As any copyright lawyer worth her salt will tell you, it’s nearly impossible to own a copyright to a single sentence, title or slogan. Too bad for Bulwer-Lytton writing contestants. Inspired by the writings of the author of the famous, overly wordy opening sentence which began, “It was a dark and stormy night…,” these contestants compete to write the “worst,” wordy first sentence of fictitious fiction. See www.bulwer-lytton.com
I said “too bad.” These one-sentence wonders are simply too short to gain legal protection, in a long-winded sort of way. But put to the test to create a protectable work, we LGP attorneys could fix that. See for yourself. We added transitional language in italics to the winning entries of various categories and combined them into a single story, with the categories noted in parentheses. Observe:
Towards the dragon’s lair the fellowship marched – a noble human prince, a fair elf, a surly dwarf and a disheveled copyright attorney who was frantically trying to find a way to differentiate this story from “Lord of the Rings.” (Fantasy) But that was not important right now. As he crossed the Nebbish Desert, lawyer Trevor Earp had greater problems than fire-breathing creatures and looming infringement claims. The wind dry-shaved the cracked earth like a dull razor – the double edge kind from the plastic bag that you shouldn’t use more than twice, but you do; but Earp had to face it as he started the second morning of his hopeless search for Drover, the Irish wolfhound he had found as a pup near death from a fight with a prairie dog and nursed back to health, stolen by a traveling circus so that the monkey would have something to ride. (Animals)
For his own part, the surly dwarf – affectionately known as “Windy Indy” for his frequent flatulence -- ruminated on the unfairness of it all, facing up to his own special quest.
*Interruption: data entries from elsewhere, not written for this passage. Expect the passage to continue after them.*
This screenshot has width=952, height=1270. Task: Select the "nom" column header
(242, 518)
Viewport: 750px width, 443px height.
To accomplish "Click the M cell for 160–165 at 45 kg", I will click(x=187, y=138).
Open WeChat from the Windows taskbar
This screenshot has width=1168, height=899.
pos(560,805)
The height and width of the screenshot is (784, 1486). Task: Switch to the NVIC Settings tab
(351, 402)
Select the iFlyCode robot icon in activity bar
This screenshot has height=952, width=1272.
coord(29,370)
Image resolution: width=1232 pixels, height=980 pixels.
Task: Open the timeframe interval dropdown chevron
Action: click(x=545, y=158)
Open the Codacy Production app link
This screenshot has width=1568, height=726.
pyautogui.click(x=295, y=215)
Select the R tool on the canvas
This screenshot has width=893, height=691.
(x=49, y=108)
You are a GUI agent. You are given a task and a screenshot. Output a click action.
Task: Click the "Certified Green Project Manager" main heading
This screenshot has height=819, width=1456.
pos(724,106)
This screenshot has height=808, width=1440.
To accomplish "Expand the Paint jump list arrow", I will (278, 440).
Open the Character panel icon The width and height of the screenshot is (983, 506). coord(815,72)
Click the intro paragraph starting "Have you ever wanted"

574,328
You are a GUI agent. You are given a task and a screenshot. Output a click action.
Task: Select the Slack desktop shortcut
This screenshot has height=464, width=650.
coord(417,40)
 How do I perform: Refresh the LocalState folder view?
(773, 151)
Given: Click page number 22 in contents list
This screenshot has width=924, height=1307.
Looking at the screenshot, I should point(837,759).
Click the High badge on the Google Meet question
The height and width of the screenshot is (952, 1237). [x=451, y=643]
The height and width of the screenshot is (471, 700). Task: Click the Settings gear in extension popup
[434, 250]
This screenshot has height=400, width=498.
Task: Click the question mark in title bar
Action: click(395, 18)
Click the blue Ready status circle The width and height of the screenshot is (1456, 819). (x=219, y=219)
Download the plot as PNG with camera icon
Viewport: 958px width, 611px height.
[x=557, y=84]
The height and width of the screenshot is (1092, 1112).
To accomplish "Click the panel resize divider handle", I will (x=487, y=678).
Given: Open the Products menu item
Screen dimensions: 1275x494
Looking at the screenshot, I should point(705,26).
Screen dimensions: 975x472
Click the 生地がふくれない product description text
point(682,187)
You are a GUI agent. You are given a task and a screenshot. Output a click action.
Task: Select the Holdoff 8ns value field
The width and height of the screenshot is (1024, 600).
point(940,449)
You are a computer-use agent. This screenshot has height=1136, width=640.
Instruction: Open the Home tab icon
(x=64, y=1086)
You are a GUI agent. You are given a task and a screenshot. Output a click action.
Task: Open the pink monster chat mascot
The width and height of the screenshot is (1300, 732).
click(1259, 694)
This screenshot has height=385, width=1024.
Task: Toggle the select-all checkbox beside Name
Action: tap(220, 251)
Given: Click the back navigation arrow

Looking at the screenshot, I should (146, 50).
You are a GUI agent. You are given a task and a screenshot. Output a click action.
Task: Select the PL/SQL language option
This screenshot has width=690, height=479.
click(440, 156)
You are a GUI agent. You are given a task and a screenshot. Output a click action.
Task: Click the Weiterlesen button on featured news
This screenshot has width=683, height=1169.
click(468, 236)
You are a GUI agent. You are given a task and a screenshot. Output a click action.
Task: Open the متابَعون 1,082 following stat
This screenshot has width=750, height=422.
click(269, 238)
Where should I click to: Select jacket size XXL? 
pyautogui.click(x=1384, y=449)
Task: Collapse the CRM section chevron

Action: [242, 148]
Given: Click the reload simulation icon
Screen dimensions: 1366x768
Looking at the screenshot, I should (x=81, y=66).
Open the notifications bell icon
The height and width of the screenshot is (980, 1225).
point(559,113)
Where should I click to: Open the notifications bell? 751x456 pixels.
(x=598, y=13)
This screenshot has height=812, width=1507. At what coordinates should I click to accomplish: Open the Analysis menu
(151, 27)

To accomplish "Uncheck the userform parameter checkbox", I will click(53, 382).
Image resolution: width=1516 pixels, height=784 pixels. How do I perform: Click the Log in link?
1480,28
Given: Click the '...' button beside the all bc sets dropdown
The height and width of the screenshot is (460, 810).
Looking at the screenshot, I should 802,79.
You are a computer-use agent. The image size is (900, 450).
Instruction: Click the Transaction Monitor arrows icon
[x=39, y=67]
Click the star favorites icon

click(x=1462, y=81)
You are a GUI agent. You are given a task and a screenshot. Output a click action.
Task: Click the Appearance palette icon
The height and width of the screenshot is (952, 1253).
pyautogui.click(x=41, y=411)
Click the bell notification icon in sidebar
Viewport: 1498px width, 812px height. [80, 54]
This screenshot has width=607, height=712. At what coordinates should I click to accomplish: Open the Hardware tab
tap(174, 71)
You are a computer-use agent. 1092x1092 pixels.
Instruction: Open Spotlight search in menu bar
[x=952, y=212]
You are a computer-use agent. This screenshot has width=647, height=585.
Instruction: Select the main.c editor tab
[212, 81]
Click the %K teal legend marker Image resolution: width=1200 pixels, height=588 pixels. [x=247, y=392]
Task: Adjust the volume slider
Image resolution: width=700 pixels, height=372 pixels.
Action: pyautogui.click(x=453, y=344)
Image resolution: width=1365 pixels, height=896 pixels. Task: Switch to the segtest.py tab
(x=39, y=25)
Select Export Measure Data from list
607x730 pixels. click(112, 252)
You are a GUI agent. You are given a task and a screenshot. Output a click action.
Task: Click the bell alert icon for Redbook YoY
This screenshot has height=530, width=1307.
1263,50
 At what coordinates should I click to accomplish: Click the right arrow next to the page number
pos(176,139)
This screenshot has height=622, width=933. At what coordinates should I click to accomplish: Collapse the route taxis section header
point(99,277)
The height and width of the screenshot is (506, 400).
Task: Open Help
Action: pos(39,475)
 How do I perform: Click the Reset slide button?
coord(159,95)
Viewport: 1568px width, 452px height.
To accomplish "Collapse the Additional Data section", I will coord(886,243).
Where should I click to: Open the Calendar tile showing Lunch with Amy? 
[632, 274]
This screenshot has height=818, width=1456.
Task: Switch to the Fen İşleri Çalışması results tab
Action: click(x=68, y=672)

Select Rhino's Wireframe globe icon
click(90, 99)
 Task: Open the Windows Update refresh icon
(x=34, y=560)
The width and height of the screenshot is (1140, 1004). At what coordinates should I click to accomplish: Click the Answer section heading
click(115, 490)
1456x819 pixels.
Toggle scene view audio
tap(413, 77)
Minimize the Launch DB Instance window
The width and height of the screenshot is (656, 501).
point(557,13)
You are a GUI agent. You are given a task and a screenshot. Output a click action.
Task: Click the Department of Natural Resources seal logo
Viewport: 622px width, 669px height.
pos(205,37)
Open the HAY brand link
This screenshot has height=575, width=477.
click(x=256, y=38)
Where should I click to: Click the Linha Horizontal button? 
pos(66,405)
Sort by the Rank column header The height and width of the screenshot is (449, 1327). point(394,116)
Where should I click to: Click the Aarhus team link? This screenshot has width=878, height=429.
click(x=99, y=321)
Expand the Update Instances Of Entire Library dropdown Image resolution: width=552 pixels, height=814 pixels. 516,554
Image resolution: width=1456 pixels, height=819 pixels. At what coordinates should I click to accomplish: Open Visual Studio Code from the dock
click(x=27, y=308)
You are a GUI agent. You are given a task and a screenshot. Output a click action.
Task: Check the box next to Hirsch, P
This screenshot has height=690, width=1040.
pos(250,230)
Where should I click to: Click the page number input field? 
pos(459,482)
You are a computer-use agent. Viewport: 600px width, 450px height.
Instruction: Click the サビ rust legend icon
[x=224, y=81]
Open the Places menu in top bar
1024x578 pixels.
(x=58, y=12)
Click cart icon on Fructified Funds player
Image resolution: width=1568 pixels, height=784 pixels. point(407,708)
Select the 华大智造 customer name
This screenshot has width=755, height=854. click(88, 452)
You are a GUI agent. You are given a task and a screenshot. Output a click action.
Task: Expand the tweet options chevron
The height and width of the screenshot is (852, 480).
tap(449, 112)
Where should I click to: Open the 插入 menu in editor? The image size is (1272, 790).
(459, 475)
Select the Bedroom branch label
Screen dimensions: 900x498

How best to pluck the exquisite Toothpick of Ramses from between a pair of acrimonious vipers before the demonic Guards of Nicobar returned should have held Indy’s full attention, but in the back of his mind he still wondered why all the others who had agreed to take part in his wife’s holiday scavenger hunt had been assigned to find stuff like a Phillips screwdriver or blue masking tape. (Adventure)
Admired in her own land as the fairest of them all, the elf made no such impression on the rest of the fellowship, and she in turn made no secret of her attitude toward the “noble” prince, Gillame. Fleur looked down her nose at Gilliame, something she was accomplished at, being six foot three in her stocking feet, and having one of those long French noses, not pert like Brigitte Bardot’s but more like the one that Charles De Gaulle had when he was still alive and President of France and he wore that cap that was shaped like a little hatbox with a bill in the front to offset his nose, but it didn’t work. (Only the French)
At last the fellowship found the circus, set up near the hamlet closest to the dragon’s land. Upon entering the Big Tent, they espied a graceful woman in the center ring, walking on giant stilts. She walked in on legs as long as one of those long-legged birds that you see in Florida – the pink ones, not the white ones – except that she was standing on both of them, not just one of them, like those birds, the pink ones, and she wasn’t wearing pink, but I knew right away that she was trouble, which those birds usually aren’t. (Detective)
But – though they never found Drover there – the four agreed they witnessed a show which would never be equaled. The highlight was Buster the flying baboon. “Buster,” it turned out, was aptly named. In a flurry of flame and fur, fangs and wicker, thus ended the world’s first and only hot air baboon ride. (Adventure) Absorbing all he had just experienced, Trevor murmured, “They should’ve used a prairie dog.”